İstanbul tarihinde değerli yer işgal eden ağaçlardan biride Yeniçeriler Çınarı’dır. Topkapı Sarayı’nın birinci avlusunda bulunan ve 1928 yılında kuruyan bu çınarın, öldüğünde yaklaşık 1000 yaşında olduğu biliniyor. Onlarca tarihi olaya tanıklık eden ağaç, tarihi kayıtlara Fatih evresinden sonra girer. Fatih Sultan Mehmed, yaptıracağı yeni saray (Topkapı Sarayı) için yer ararken görkemli bir çınar ağacı görür. Ağaca hayran olan Fatih, yeni sarayının bu görkemli anıtı saray bahçesinde bırakacak biçimde planlanmasını emreder. Sarayda hayat başladığında haremden kaçan bir cariye çınarın kovuğuna saklanır. Bir müddet sonra saray görevlilerinden biri tarafından yakalanır. Olayı öğrenen Fatih, kızı bulan görevliyi huzuruna çağırtır ve yaptığı hizmet karşılığı kendisinden bir dilekte bulunmasını ister. Misyonlu, görkemli ağacın firar eden öteki cariyeler tarafından saklanma yeri olarak kullanılmasının doğuracağı sakıncaları önlemek gayesiyle devasa çınarın yanında bir ocak kurulmasını ve bu ocağa hizmetli verilip başına da kendisinin getirilmesini talep eder. Padişahın “Kız Bekçileri” ismini vererek kurduğu bu ocak, daha sonra işçi sayısı artırılarak “Koz Bekçileri” ismi ile saray karakolu olarak hizmet vermeye başlar. Bu karakolun vazifesi saraydan cariyelerin firarını önlemektir. Fatih zamanında ve daha sonraları İstanbul’a gidip gelen elçiler ve yabancılar, gölgesinde Yeniçerilerin dinlendiği bu ağaçtan Yeniçeriler Çınarı diye kelam ederler. Topkapı Sarayı’nın birinci avlusunda Yeniçeriler Çınarı üzere olaylara tanıklık eden, yakın vakte kadar da varlığını sürdüren yaşlı bir servi ağacı bulunuyordu. Ağacın altında Bizans azizelerinden birinin yattığı rivayet edildiğinden Hıristiyanlar tarafından sık sık ziyaret edilip kandiller yakılırdı. Lakin sonraları servi kurudu ve çöktü. Çöküşüyle birlikte azizenin mezarı da kayboldu. Servi yıllarca azizeye bekçilik etmiş, mezarının kaybolmamasını sağlamıştı. İstanbul’un tarihî ağaçları hiç elbet ki yalnızca bunlardan ibaret değil. İsimleri hiçbir tarihî olaya karışmamış bile olsa, yüzyıllık ömürleriyle “tarihi” vasfını taşımaya hak kazanan ağaçlar ortasında Emirgân’daki meşhur Çınaraltı Kahvesi’ne ismini veren çınar ağacı ile Beylerbeyi ve Eyüp’teki çınarlar da bulunuyor.
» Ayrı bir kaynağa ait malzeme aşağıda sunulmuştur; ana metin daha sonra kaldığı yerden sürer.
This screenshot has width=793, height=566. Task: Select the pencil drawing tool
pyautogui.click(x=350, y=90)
Mazide kalan eski İstanbul’un anılarını taşıyan ağaçlar İstanbul tarihindeki yerleriyle ebediyen yaşayacak, anılardan hiç silinmeyecekler.
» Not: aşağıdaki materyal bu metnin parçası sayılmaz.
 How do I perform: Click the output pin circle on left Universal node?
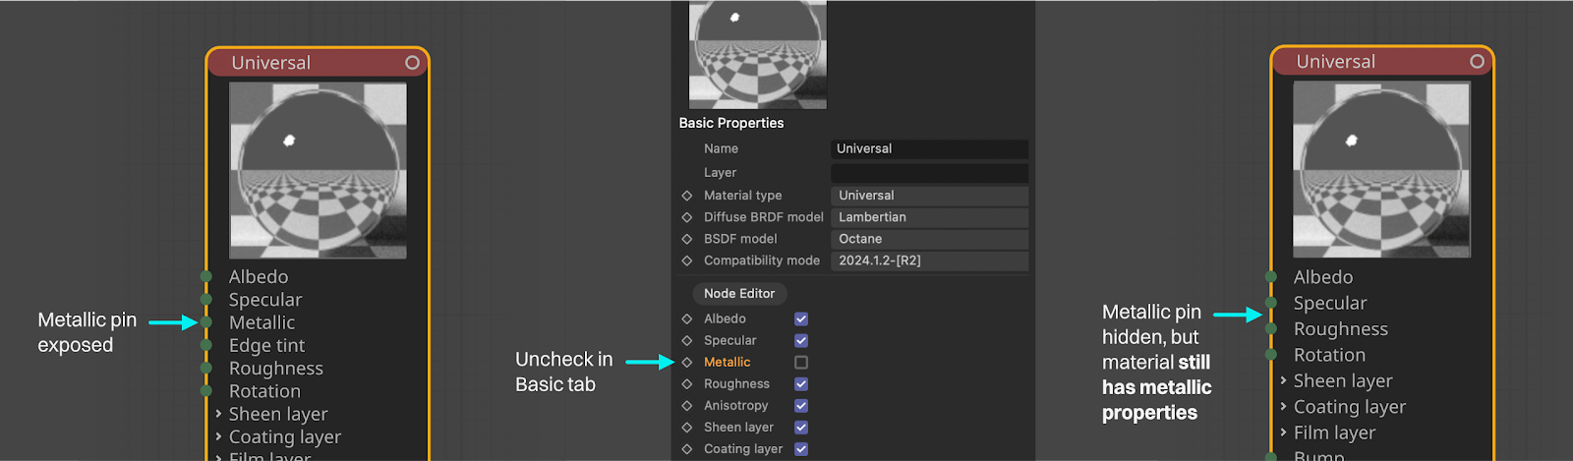(412, 63)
Fatih’teki Hacı İlyas Yatağan Camii avlusundaki çınar ağacı 300 yıldır ayakta.

Maymun katliamı

Söz ağaçlardan açılmışken İstanbul’un birçok ağacının tanıklık ettiği bir olaydan kelam etmemek olmaz. Yavuz Sultan Selim devrinde başlayan Kuzey Afrika fetihlerinden getirilen maymunların sayısı İstanbul’da giderek artmaya başlar. 16. yüzyılın başlarında Sultan III. Murad devrinde, birçok Azapkapı ve Galata’da olmak üzere kentte çok sayıda maymun dükkânı vardır. O devir donanmanın bir kesimi olarak vazgeçilmez olan, büyük tehlikeleri evvelce bildirerek felaket önleyen maymunları besleyen yalnızca gemiciler değildir, farklı meslek kümelerinden beşerler da maymun beslemeye başlarlar. III. Murad’ın favori din adamı Molla Abdülkerim Efendi halk ortasında yaygınlaşan maymun sevgisinden rahatsız olur. Tüm kıssa bu dini bütün mollanın Fatih Camii’nde verdiği bir cuma vaazıyla başlar; Molla Abdülkerim Efendi, namaza gelenleri maymunlara karşı kışkırtır. Cuma çıkışı kızgın kalabalık, önde molla, Azapkapı ve Galata’daki maymun satıcılarını basarlar. Molla, yakalanan maymunları kendi elleriyle asar. Neredeyse İstanbul’da kısmında maymun sallanmayan tek bir ağaç kalmaz. Yapılan katliama şahit olan halk o günden sonra mollaya “Maymunkeş” lakabını takarlar. Tarihçiler, Maymunkeş Abdülkerim Efendi’nin vefatında birçok hayvansever İstanbullunun kutlamalar yaptığından bahseder.

Fatih Ayvansaray’da 150 yılı devirmiş bir çınar ağacı.